**YOUR GOAL**
Retype all of the lines below with no changes.

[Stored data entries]
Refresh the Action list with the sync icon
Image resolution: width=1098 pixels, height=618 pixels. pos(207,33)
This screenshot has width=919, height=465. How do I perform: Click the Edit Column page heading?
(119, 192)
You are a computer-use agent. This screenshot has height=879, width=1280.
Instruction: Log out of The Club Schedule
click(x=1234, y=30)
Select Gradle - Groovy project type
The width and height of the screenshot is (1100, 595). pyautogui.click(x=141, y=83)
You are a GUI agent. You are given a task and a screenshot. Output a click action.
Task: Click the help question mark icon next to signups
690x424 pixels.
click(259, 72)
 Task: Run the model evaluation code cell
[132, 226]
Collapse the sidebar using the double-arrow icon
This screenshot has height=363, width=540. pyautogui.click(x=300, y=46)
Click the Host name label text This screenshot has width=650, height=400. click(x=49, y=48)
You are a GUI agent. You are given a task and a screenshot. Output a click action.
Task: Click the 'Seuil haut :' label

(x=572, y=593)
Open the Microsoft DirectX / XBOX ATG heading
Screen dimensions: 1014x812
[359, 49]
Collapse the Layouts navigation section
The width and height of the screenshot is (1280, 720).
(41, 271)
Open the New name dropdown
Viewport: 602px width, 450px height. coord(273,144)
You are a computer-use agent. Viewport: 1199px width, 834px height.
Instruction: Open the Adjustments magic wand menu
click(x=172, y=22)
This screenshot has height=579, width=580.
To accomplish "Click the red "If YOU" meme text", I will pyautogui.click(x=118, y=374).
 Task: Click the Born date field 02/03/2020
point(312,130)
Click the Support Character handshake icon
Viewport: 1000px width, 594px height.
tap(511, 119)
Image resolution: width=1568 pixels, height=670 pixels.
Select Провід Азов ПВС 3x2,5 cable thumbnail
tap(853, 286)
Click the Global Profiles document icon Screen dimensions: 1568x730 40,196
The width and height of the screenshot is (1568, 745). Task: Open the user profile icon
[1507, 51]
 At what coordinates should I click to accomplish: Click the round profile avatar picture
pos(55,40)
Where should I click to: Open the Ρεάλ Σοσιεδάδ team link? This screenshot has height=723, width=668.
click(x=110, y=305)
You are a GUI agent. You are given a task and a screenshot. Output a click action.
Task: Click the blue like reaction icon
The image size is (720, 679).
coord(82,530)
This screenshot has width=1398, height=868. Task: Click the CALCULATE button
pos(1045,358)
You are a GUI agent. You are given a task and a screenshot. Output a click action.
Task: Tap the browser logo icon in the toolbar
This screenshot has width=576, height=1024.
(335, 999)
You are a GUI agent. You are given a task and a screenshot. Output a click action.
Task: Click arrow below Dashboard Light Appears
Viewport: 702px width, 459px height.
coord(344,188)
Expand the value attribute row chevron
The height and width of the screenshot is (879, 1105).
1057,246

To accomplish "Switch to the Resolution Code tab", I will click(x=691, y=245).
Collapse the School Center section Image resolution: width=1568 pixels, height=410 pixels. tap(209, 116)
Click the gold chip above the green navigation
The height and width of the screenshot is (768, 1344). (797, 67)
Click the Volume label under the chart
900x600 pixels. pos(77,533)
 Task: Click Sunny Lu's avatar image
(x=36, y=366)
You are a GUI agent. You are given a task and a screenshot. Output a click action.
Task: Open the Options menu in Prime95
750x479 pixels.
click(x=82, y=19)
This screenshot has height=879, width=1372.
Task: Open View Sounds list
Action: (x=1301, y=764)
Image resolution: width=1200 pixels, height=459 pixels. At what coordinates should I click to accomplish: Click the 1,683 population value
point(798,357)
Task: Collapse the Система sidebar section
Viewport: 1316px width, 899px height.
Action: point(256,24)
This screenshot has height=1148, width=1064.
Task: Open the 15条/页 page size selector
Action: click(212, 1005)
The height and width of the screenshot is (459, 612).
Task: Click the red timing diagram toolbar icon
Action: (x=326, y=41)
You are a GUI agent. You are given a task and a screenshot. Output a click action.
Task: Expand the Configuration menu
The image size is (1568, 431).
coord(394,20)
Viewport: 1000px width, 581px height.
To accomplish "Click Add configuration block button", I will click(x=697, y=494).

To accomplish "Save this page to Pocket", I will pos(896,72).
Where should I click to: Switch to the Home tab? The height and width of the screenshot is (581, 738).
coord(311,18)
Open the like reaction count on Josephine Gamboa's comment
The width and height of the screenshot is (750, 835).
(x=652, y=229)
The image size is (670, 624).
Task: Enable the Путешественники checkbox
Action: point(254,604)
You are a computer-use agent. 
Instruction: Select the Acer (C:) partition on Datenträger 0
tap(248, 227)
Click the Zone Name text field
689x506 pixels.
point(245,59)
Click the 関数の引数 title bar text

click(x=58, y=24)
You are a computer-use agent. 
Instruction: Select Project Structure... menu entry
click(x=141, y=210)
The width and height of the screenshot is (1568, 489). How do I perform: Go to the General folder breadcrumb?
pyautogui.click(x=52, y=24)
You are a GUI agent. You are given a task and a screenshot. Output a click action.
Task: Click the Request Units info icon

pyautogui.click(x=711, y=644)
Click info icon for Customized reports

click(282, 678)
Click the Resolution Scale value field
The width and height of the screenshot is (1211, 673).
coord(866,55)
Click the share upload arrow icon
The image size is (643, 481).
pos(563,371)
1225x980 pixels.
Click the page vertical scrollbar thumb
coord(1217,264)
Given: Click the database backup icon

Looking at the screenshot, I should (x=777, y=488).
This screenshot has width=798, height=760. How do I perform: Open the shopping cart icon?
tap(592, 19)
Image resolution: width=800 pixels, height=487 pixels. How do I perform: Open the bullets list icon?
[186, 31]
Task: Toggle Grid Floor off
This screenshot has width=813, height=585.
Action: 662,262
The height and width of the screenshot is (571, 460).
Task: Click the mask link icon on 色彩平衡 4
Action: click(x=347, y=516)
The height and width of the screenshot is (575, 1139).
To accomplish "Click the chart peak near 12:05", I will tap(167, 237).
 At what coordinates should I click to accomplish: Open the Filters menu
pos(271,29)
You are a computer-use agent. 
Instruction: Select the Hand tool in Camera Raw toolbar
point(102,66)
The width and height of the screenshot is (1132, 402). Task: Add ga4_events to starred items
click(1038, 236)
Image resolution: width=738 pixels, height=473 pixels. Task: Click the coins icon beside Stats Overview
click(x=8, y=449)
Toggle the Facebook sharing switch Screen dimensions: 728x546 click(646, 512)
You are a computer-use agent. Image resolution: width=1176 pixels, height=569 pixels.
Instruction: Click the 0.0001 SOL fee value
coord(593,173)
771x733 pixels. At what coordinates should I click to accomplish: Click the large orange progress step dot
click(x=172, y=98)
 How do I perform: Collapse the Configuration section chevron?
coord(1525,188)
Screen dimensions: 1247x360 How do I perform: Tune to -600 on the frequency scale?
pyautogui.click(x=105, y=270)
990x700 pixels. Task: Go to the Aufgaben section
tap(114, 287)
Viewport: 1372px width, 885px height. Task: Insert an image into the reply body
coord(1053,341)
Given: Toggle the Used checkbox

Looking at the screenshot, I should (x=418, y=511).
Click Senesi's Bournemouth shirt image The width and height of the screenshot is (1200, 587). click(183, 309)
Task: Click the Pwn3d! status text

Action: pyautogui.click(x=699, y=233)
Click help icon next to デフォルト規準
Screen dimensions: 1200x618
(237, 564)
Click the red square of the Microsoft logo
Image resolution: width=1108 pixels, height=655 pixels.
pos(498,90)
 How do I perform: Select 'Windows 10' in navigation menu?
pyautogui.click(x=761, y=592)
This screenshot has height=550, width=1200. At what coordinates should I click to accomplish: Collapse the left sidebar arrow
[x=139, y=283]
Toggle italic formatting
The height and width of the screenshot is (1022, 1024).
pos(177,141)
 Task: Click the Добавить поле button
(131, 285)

**SOLUTION TO THIS TASK**
Refresh the Action list with the sync icon
Image resolution: width=1098 pixels, height=618 pixels. pos(207,33)
This screenshot has width=919, height=465. How do I perform: Click the Edit Column page heading?
(119, 192)
You are a computer-use agent. This screenshot has height=879, width=1280.
Instruction: Log out of The Club Schedule
click(x=1234, y=30)
Select Gradle - Groovy project type
The width and height of the screenshot is (1100, 595). pyautogui.click(x=141, y=83)
You are a GUI agent. You are given a task and a screenshot. Output a click action.
Task: Click the help question mark icon next to signups
690x424 pixels.
click(259, 72)
 Task: Run the model evaluation code cell
[132, 226]
Collapse the sidebar using the double-arrow icon
This screenshot has height=363, width=540. pyautogui.click(x=300, y=46)
Click the Host name label text This screenshot has width=650, height=400. click(x=49, y=48)
You are a GUI agent. You are given a task and a screenshot. Output a click action.
Task: Click the 'Seuil haut :' label

(x=572, y=593)
Open the Microsoft DirectX / XBOX ATG heading
Screen dimensions: 1014x812
[359, 49]
Collapse the Layouts navigation section
The width and height of the screenshot is (1280, 720).
(41, 271)
Open the New name dropdown
Viewport: 602px width, 450px height. coord(273,144)
You are a computer-use agent. Viewport: 1199px width, 834px height.
Instruction: Open the Adjustments magic wand menu
click(x=172, y=22)
This screenshot has height=579, width=580.
To accomplish "Click the red "If YOU" meme text", I will pyautogui.click(x=118, y=374).
 Task: Click the Born date field 02/03/2020
point(312,130)
Click the Support Character handshake icon
Viewport: 1000px width, 594px height.
tap(511, 119)
Image resolution: width=1568 pixels, height=670 pixels.
Select Провід Азов ПВС 3x2,5 cable thumbnail
tap(853, 286)
Click the Global Profiles document icon Screen dimensions: 1568x730 40,196
The width and height of the screenshot is (1568, 745). Task: Open the user profile icon
[1507, 51]
 At what coordinates should I click to accomplish: Click the round profile avatar picture
pos(55,40)
Where should I click to: Open the Ρεάλ Σοσιεδάδ team link? This screenshot has height=723, width=668.
click(x=110, y=305)
You are a GUI agent. You are given a task and a screenshot. Output a click action.
Task: Click the blue like reaction icon
The image size is (720, 679).
coord(82,530)
This screenshot has width=1398, height=868. Task: Click the CALCULATE button
pos(1045,358)
You are a GUI agent. You are given a task and a screenshot. Output a click action.
Task: Tap the browser logo icon in the toolbar
This screenshot has width=576, height=1024.
(335, 999)
You are a GUI agent. You are given a task and a screenshot. Output a click action.
Task: Click arrow below Dashboard Light Appears
Viewport: 702px width, 459px height.
coord(344,188)
Expand the value attribute row chevron
The height and width of the screenshot is (879, 1105).
1057,246

To accomplish "Switch to the Resolution Code tab", I will click(x=691, y=245).
Collapse the School Center section Image resolution: width=1568 pixels, height=410 pixels. tap(209, 116)
Click the gold chip above the green navigation
The height and width of the screenshot is (768, 1344). (797, 67)
Click the Volume label under the chart
900x600 pixels. pos(77,533)
 Task: Click Sunny Lu's avatar image
(x=36, y=366)
You are a GUI agent. You are given a task and a screenshot. Output a click action.
Task: Open the Options menu in Prime95
750x479 pixels.
click(x=82, y=19)
This screenshot has height=879, width=1372.
Task: Open View Sounds list
Action: (x=1301, y=764)
Image resolution: width=1200 pixels, height=459 pixels. At what coordinates should I click to accomplish: Click the 1,683 population value
point(798,357)
Task: Collapse the Система sidebar section
Viewport: 1316px width, 899px height.
Action: point(256,24)
This screenshot has height=1148, width=1064.
Task: Open the 15条/页 page size selector
Action: click(212, 1005)
The height and width of the screenshot is (459, 612).
Task: Click the red timing diagram toolbar icon
Action: (x=326, y=41)
You are a GUI agent. You are given a task and a screenshot. Output a click action.
Task: Expand the Configuration menu
The image size is (1568, 431).
coord(394,20)
Viewport: 1000px width, 581px height.
To accomplish "Click Add configuration block button", I will click(x=697, y=494).

To accomplish "Save this page to Pocket", I will pos(896,72).
Where should I click to: Switch to the Home tab? The height and width of the screenshot is (581, 738).
coord(311,18)
Open the like reaction count on Josephine Gamboa's comment
The width and height of the screenshot is (750, 835).
(x=652, y=229)
The image size is (670, 624).
Task: Enable the Путешественники checkbox
Action: point(254,604)
You are a computer-use agent. 
Instruction: Select the Acer (C:) partition on Datenträger 0
tap(248, 227)
Click the Zone Name text field
689x506 pixels.
point(245,59)
Click the 関数の引数 title bar text

click(x=58, y=24)
You are a computer-use agent. 
Instruction: Select Project Structure... menu entry
click(x=141, y=210)
The width and height of the screenshot is (1568, 489). How do I perform: Go to the General folder breadcrumb?
pyautogui.click(x=52, y=24)
You are a GUI agent. You are given a task and a screenshot. Output a click action.
Task: Click the Request Units info icon

pyautogui.click(x=711, y=644)
Click info icon for Customized reports

click(282, 678)
Click the Resolution Scale value field
The width and height of the screenshot is (1211, 673).
coord(866,55)
Click the share upload arrow icon
The image size is (643, 481).
pos(563,371)
1225x980 pixels.
Click the page vertical scrollbar thumb
coord(1217,264)
Given: Click the database backup icon

Looking at the screenshot, I should (x=777, y=488).
This screenshot has width=798, height=760. How do I perform: Open the shopping cart icon?
tap(592, 19)
Image resolution: width=800 pixels, height=487 pixels. How do I perform: Open the bullets list icon?
[186, 31]
Task: Toggle Grid Floor off
This screenshot has width=813, height=585.
Action: 662,262
The height and width of the screenshot is (571, 460).
Task: Click the mask link icon on 色彩平衡 4
Action: click(x=347, y=516)
The height and width of the screenshot is (575, 1139).
To accomplish "Click the chart peak near 12:05", I will tap(167, 237).
 At what coordinates should I click to accomplish: Open the Filters menu
pos(271,29)
You are a computer-use agent. 
Instruction: Select the Hand tool in Camera Raw toolbar
point(102,66)
The width and height of the screenshot is (1132, 402). Task: Add ga4_events to starred items
click(1038, 236)
Image resolution: width=738 pixels, height=473 pixels. Task: Click the coins icon beside Stats Overview
click(x=8, y=449)
Toggle the Facebook sharing switch Screen dimensions: 728x546 click(646, 512)
You are a computer-use agent. Image resolution: width=1176 pixels, height=569 pixels.
Instruction: Click the 0.0001 SOL fee value
coord(593,173)
771x733 pixels. At what coordinates should I click to accomplish: Click the large orange progress step dot
click(x=172, y=98)
 How do I perform: Collapse the Configuration section chevron?
coord(1525,188)
Screen dimensions: 1247x360 How do I perform: Tune to -600 on the frequency scale?
pyautogui.click(x=105, y=270)
990x700 pixels. Task: Go to the Aufgaben section
tap(114, 287)
Viewport: 1372px width, 885px height. Task: Insert an image into the reply body
coord(1053,341)
Given: Toggle the Used checkbox

Looking at the screenshot, I should (x=418, y=511).
Click Senesi's Bournemouth shirt image The width and height of the screenshot is (1200, 587). click(183, 309)
Task: Click the Pwn3d! status text

Action: pyautogui.click(x=699, y=233)
Click help icon next to デフォルト規準
Screen dimensions: 1200x618
(237, 564)
Click the red square of the Microsoft logo
Image resolution: width=1108 pixels, height=655 pixels.
pos(498,90)
 How do I perform: Select 'Windows 10' in navigation menu?
pyautogui.click(x=761, y=592)
This screenshot has height=550, width=1200. At what coordinates should I click to accomplish: Collapse the left sidebar arrow
[x=139, y=283]
Toggle italic formatting
The height and width of the screenshot is (1022, 1024).
pos(177,141)
 Task: Click the Добавить поле button
(131, 285)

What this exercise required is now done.